# [YOUR INSTRUCTIONS]
Could you return every line of the records below that contains the word "resolution"?

——————

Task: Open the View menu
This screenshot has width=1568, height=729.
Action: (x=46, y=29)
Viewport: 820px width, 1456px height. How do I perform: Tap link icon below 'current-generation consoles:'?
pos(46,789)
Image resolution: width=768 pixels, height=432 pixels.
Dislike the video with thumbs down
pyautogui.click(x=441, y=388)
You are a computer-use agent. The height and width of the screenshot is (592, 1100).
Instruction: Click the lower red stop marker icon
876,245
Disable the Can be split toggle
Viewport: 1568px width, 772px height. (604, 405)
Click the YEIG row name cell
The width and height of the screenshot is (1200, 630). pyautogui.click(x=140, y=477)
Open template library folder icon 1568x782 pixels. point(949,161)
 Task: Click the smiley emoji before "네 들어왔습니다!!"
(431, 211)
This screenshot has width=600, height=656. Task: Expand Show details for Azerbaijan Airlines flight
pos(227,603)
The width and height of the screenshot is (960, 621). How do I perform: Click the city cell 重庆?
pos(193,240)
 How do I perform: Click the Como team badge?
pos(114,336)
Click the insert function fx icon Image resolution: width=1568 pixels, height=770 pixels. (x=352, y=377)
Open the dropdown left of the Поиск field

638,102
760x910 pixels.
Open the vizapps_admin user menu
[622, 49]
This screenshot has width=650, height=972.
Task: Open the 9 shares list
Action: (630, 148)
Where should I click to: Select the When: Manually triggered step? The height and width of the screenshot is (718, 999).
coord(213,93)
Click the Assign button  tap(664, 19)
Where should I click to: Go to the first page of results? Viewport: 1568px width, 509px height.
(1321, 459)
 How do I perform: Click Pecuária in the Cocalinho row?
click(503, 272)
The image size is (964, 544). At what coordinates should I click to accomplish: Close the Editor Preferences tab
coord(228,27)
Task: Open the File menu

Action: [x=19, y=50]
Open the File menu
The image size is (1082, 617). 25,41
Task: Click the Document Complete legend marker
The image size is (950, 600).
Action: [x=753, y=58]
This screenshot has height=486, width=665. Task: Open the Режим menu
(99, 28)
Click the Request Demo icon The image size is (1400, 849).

——————

# [RESPONSE AREA]
Image resolution: width=768 pixels, height=432 pixels.
Click the insert function fx icon Image resolution: width=1568 pixels, height=770 pixels. (x=352, y=377)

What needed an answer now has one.